# converge or diverge

• Aug 15th 2009, 03:01 PM
johntuan
converge or diverge
Can you guys check my work to see if I did it right

the function is [(n^2)(2^n-1)]/(-5^n)

so what i did was use the nth root test and got (n^(2/n))/10..(is the lim of n^(2/n) equal to 1??..i just used my calculator for this..)

so the limit of that would be 1/10 <1 therefore converge

am i right?
• Aug 15th 2009, 03:21 PM
Plato
Quote:

Originally Posted by johntuan
the function is [(n^2)(2^n-1)]/(-5^n)

There are some real notational problems to this question.
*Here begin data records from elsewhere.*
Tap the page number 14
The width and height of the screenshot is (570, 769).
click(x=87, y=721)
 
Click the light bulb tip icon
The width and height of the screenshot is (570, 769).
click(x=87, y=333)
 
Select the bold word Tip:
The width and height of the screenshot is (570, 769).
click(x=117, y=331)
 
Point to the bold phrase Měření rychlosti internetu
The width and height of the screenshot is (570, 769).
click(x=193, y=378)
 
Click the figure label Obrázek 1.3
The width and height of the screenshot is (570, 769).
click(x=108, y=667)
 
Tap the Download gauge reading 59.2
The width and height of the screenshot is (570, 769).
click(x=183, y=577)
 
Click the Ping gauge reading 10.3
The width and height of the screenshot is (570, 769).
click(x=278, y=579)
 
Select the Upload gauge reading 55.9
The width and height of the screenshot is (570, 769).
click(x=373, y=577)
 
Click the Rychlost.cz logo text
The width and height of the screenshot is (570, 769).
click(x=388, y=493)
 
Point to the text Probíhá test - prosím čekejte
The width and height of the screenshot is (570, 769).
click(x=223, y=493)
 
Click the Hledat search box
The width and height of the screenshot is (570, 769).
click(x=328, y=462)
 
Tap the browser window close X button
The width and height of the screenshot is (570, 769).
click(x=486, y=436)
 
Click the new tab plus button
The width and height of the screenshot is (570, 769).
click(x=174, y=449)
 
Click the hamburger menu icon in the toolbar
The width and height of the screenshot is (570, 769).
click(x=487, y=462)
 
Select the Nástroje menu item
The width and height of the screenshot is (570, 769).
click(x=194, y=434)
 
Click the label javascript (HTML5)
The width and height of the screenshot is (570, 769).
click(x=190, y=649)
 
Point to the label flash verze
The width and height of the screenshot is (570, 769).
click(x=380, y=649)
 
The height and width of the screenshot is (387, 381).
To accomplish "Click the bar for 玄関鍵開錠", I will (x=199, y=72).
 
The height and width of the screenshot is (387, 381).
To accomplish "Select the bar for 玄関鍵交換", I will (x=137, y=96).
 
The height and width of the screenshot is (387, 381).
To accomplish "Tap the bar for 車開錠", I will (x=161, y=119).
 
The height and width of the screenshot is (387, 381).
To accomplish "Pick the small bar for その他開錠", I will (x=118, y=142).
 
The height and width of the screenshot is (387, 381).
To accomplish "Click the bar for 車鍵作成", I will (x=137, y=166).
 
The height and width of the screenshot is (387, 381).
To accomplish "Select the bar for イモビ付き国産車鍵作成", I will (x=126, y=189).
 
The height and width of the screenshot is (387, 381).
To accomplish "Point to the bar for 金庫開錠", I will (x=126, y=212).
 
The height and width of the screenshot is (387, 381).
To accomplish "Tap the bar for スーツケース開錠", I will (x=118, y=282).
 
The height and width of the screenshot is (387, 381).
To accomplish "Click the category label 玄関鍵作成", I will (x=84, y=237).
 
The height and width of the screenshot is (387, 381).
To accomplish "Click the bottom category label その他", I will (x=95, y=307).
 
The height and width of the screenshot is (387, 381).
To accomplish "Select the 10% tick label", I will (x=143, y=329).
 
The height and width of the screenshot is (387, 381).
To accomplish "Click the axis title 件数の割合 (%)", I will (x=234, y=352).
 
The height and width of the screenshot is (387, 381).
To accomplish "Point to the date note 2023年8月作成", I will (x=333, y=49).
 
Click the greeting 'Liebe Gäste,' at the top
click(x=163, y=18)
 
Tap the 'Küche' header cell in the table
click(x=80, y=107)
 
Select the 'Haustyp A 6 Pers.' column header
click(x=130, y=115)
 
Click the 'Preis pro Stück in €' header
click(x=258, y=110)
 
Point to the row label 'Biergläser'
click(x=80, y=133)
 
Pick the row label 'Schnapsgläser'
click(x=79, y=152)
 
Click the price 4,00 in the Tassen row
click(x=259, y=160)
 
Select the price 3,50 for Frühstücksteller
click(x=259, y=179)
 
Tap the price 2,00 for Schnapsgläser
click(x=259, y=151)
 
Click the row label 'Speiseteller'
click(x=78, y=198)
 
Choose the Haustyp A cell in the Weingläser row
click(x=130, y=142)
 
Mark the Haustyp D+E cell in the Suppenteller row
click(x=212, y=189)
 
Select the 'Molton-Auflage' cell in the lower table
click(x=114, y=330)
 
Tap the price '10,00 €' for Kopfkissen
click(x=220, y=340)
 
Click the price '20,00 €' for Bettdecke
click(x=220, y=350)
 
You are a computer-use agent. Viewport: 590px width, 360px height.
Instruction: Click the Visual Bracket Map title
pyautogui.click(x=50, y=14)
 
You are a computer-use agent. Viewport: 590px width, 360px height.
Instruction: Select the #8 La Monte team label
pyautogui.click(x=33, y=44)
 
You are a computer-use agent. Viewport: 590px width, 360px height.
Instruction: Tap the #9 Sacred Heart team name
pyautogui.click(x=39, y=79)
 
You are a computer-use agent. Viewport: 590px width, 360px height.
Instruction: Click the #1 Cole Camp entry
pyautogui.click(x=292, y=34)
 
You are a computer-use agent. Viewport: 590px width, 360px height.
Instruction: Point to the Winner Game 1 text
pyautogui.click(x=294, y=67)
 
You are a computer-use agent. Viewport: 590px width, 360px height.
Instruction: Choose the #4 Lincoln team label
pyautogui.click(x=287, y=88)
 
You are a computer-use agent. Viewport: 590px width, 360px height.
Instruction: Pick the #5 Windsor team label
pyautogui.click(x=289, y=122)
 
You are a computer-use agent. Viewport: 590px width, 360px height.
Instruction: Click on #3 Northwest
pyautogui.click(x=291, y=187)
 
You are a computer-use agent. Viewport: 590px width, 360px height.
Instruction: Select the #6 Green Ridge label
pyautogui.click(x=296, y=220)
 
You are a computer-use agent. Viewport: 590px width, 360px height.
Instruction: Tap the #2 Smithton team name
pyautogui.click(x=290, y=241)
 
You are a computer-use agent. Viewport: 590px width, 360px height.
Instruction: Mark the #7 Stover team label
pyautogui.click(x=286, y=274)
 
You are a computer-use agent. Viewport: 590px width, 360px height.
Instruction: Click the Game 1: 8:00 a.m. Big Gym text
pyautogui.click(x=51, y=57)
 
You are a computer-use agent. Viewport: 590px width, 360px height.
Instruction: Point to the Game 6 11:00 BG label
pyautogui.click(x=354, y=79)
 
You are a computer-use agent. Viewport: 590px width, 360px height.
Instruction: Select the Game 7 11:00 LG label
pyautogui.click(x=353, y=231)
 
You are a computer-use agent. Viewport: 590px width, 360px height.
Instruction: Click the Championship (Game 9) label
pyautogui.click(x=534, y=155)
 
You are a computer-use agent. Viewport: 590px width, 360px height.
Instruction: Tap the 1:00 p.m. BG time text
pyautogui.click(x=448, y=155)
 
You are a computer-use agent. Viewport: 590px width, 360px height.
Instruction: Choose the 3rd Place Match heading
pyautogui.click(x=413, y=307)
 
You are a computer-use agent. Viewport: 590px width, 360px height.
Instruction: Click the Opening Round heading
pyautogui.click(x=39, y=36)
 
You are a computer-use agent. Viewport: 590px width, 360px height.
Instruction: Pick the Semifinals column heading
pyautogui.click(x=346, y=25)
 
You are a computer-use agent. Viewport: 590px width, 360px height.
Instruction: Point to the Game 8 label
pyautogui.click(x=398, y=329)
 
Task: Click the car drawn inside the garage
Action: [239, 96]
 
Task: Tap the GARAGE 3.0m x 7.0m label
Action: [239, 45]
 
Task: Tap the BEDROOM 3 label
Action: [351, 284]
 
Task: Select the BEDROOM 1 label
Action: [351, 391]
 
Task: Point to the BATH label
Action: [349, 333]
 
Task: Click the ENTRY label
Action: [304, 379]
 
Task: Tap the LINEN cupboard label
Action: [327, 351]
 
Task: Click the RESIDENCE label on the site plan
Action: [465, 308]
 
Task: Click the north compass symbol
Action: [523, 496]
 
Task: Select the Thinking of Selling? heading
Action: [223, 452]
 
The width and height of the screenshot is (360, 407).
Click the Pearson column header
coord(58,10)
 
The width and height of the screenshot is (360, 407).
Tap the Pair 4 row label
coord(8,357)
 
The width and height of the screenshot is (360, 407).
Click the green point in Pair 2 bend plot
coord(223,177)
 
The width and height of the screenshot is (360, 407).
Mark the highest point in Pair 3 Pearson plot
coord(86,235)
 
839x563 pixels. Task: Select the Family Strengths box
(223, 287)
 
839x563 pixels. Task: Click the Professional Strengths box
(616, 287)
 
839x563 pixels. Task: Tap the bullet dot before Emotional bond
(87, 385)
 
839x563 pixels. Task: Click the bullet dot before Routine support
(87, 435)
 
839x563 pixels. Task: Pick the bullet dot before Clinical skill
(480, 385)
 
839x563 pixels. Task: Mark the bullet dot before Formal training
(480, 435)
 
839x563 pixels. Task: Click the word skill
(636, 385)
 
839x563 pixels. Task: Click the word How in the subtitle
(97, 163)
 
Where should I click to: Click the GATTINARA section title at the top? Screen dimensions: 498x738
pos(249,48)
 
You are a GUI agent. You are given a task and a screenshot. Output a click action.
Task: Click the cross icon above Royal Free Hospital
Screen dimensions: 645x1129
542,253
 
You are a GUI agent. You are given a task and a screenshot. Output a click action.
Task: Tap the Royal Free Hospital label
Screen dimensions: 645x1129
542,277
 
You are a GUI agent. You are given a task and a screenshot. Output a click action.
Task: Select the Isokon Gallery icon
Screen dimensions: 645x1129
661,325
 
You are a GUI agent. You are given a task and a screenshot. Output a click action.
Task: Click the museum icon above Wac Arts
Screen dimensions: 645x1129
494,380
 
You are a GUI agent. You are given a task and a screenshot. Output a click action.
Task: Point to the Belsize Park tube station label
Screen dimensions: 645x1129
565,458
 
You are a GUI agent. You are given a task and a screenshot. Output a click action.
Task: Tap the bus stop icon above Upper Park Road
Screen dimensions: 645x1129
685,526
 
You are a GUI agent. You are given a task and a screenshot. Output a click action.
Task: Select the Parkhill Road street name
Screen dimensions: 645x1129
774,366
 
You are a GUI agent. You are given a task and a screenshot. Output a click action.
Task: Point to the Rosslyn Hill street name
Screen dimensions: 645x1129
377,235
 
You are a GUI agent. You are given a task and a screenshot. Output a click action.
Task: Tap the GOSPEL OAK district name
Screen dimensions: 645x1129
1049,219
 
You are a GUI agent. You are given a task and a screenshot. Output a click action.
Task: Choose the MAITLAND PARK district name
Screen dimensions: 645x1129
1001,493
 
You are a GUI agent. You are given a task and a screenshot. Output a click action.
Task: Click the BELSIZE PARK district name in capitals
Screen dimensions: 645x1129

$\displaystyle -5^n$ is a negative number. $\displaystyle \sum {\frac{1}{{ - 5^n }} = - \sum {\frac{1}{{5^n }}} }$.

Do you mean $\displaystyle (-5)^n$?

Is it $\displaystyle 2^n-1$ or $\displaystyle 2^{n-1}?$
• Aug 15th 2009, 03:25 PM
johntuan
Quote:

Originally Posted by Plato
There are some real notational problems to this question.

$\displaystyle -5^n$ is a negative number. $\displaystyle \sum {\frac{1}{{ - 5^n }} = - \sum {\frac{1}{{5^n }}} }$.

Do you mean $\displaystyle (-5)^n$?

Is it $\displaystyle 2^n-1$ or $\displaystyle 2^{n-1}$

for the (-5), I thought it didnt matter because when using the nth-root test, its the absolute value that's using.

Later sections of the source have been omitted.